La reunión de algunos viejos
profesores con Rubén, antiguo alumno nuestro y, ahora, pianista y director de
orquesta, resultó agradable en extremo. Se habló de muchas cosas y mucho
también de música. Rubén, entre otras cosas, nos recomendó una excelente película,
Eroica, sobre la tercera sinfonía de
Beethoven, producción de la BBC, dirigida por Simon Cellan Jones, y con la
música interpretada por John Eliot Gardiner y su Orquesta Revolucionaria y
Romántica. La película dramatiza la primera interpretación de esa sinfonía en
el palacio de su mecenas, el Príncipe Lobkowitz, y en presencia de sus nobles
invitados.
Entre el minuto 44 y 45 hay
una escena en que se ve fugazmente a las cocineras del palacio que, mientras
preparan la comida, escuchan atentas esa música que parece comunicarles algún extraño tipo de redención. Ese momento
me conmovió, y me trajo a la memoria un texto leído hace muchísimos años, pero
que perdura siempre en mi recuerdo.
En el epílogo de su libro de
ensayos Mi música es para esta gente,
que comparte título con el libro, Félix Grande nos cuenta un episodio de la
vida de Beethoven que a su vez le fue contado por Daniel Moyano, gran
fabulador, autor de un libro de cuentos también llamado de la misma forma.
Lo relata así: “Moyano me
informó que en la Biblioteca del Conservatorio de París se cuida el manuscrito
de la Appasionata, y de que las hojas
tienen huellas de lluvia, que por momentos simulan ser obra de algunas lágrimas
lejanas (…) Tengo la casi certidumbre de que la historia que Moyano relata a
partir de ese manuscrito de Beethoven, cicatrizado por la lluvia -y la gloria-,
es apócrifa, fabulosa. (…) Moyano dice saber que Beethoven componía su Appassionata en la mansión de un
protector, un noble, Beethoven escucha un vocerío de multitud, lo escucha muy
remotamente (ya está avanzado el proceso de su sordera).

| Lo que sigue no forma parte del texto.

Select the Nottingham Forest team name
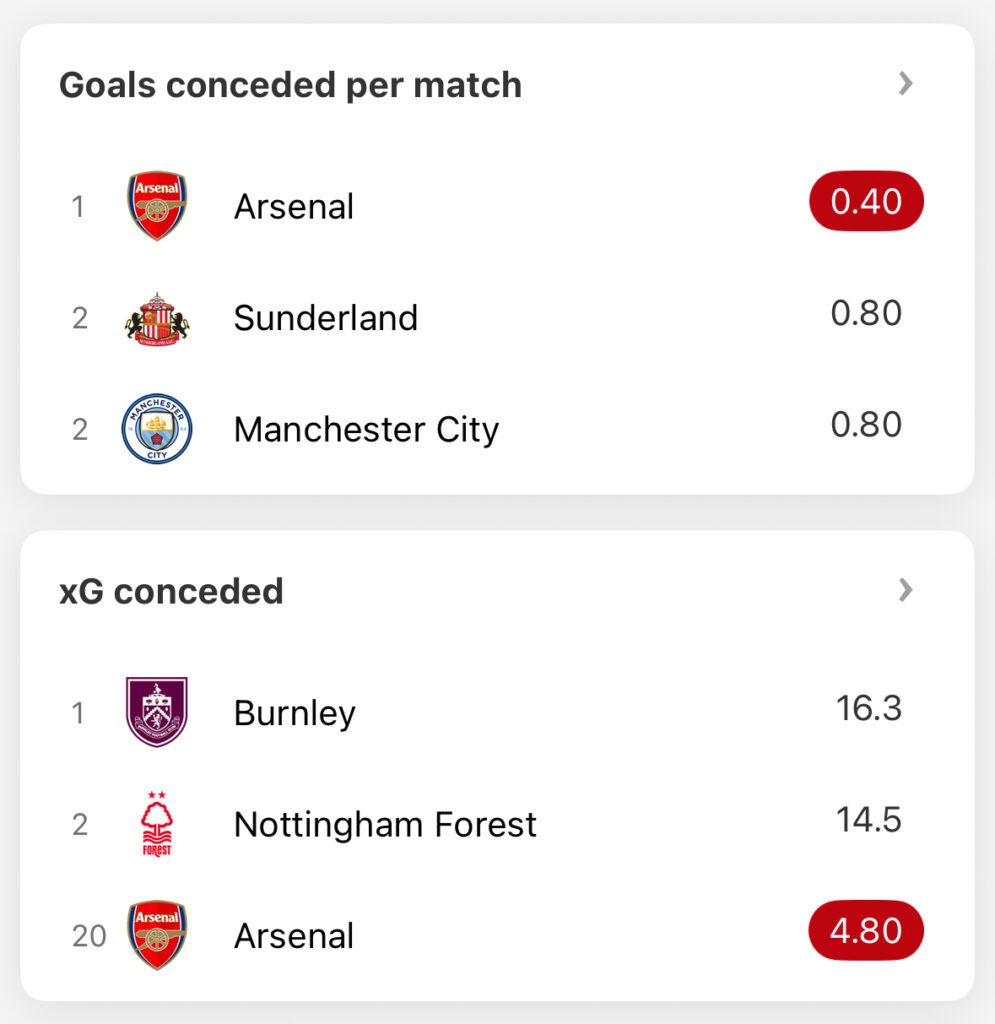The height and width of the screenshot is (1024, 995). (x=385, y=825)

Sale del cuarto que
preside un piano y ve a su protector mirando hacia la plaza a través de los
visillos y del cristal de una ventana. Abajo, entre la lluvia, hay una
manifestación de hombres, mujeres y niños. Exigen condiciones de trabajo menos
indecentes y elevación de los salarios (recordamos que en esa época las
fábricas textiles quemaban dieciséis horas diarias de las vidas de sus obreros,
que empleaban y extenuaban a mujeres debilitadas y a niños de diez años con
sueldos nauseabundos); los obreros, además, muestran su cólera contra ese
protector de Beethoven, que es dueño de las fábricas textiles de donde proceden
esa afrenta, esa protesta, esos primordiales huelguistas. Ese noble señor
pedirá al músico que mire a la molesta multitud, mojada por el chaparrón que
suena monótono en la pizarra y los cristales; con desprecio irritado, dirá que
esa gente está loca, que si se les concede lo que piden la fábrica cerrará
arruinada y los manifestantes morirán entonces de hambre, que esta gente es
desagradecida, enojosa, disparatada, demasiado vehemente, subversiva y desde
luego acreedora de ejemplar escarmiento, vea usted qué gente, Beethoven; vea,
maestro, qué espectáculo bochornoso… Beethoven escucha, también remotamente,
esas frases de irritación y de fastidio, mira los rostros de ahí abajo,
obstruidos por las matas de pelo mojadas por la lluvia, entra en su cuarto de
trabajo, toma bajo el brazo sus partituras, quemándole en los pies ya los
minutos, y antes de cerrar de un portazo y salir habrá dicho a su protector con
minuciosa y desapacible concisión: ¡Mi
música es para esta gente! Y no volverá nunca. El resto se arma solo:
Beethoven, con unos papeles bajo el brazo, caminando en la lluvia por la ciudad
textil, rezongando, gruñendo, hosco, inmortal.”